◆ **Data to examine**:
────────────────────

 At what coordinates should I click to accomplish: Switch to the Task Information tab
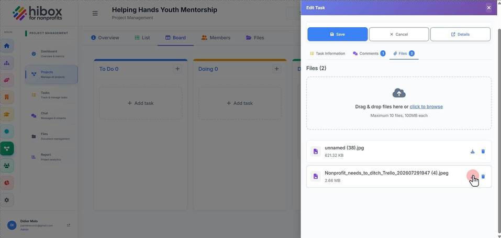[x=328, y=53]
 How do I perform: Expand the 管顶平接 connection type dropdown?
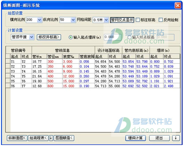pyautogui.click(x=32, y=37)
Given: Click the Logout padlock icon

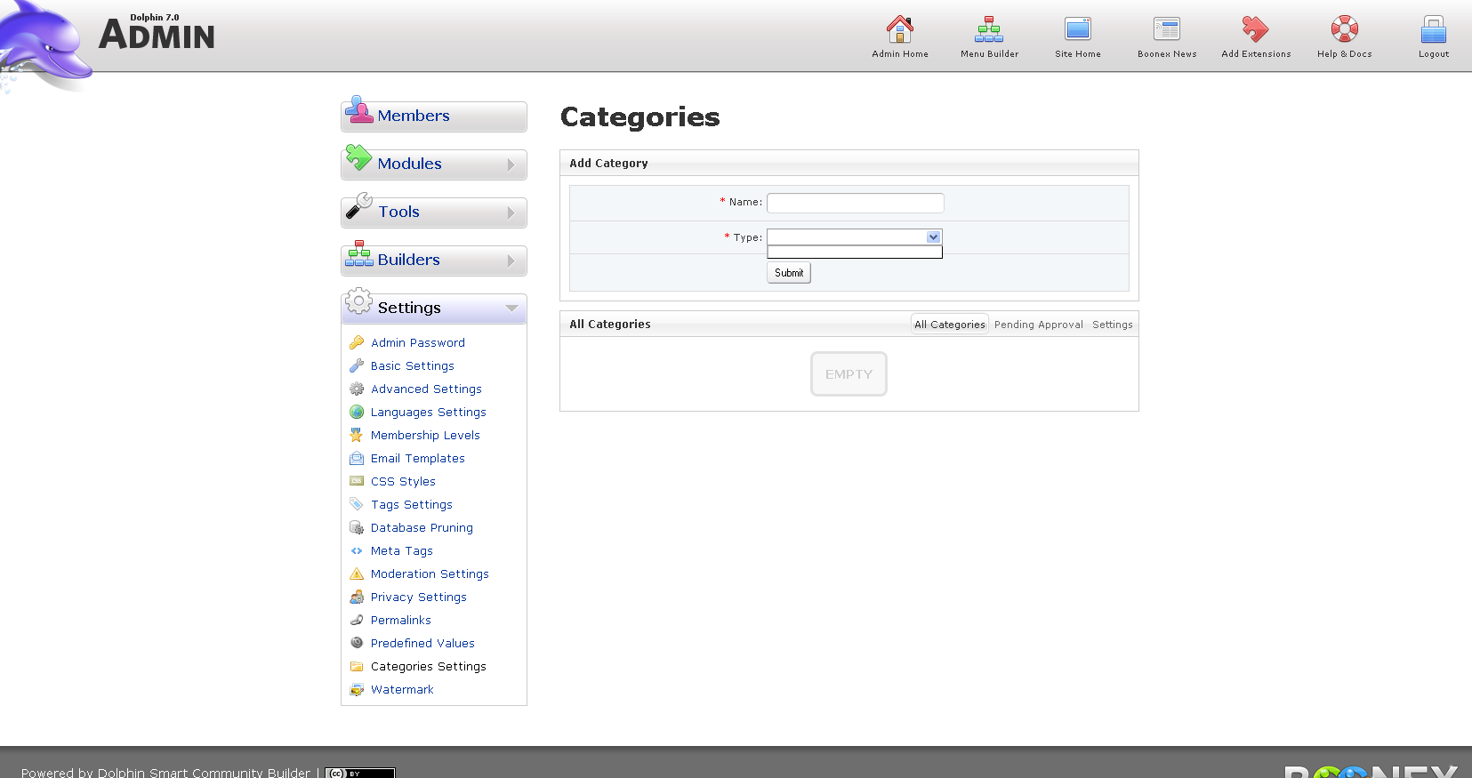Looking at the screenshot, I should [1433, 29].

────────────────────

Would you give the data above again word for word, skipping any images?

◆ **Solved exercise**:
 At what coordinates should I click to accomplish: Switch to the Task Information tab
[x=328, y=53]
 How do I perform: Expand the 管顶平接 connection type dropdown?
pyautogui.click(x=32, y=37)
Given: Click the Logout padlock icon

Looking at the screenshot, I should [1433, 29].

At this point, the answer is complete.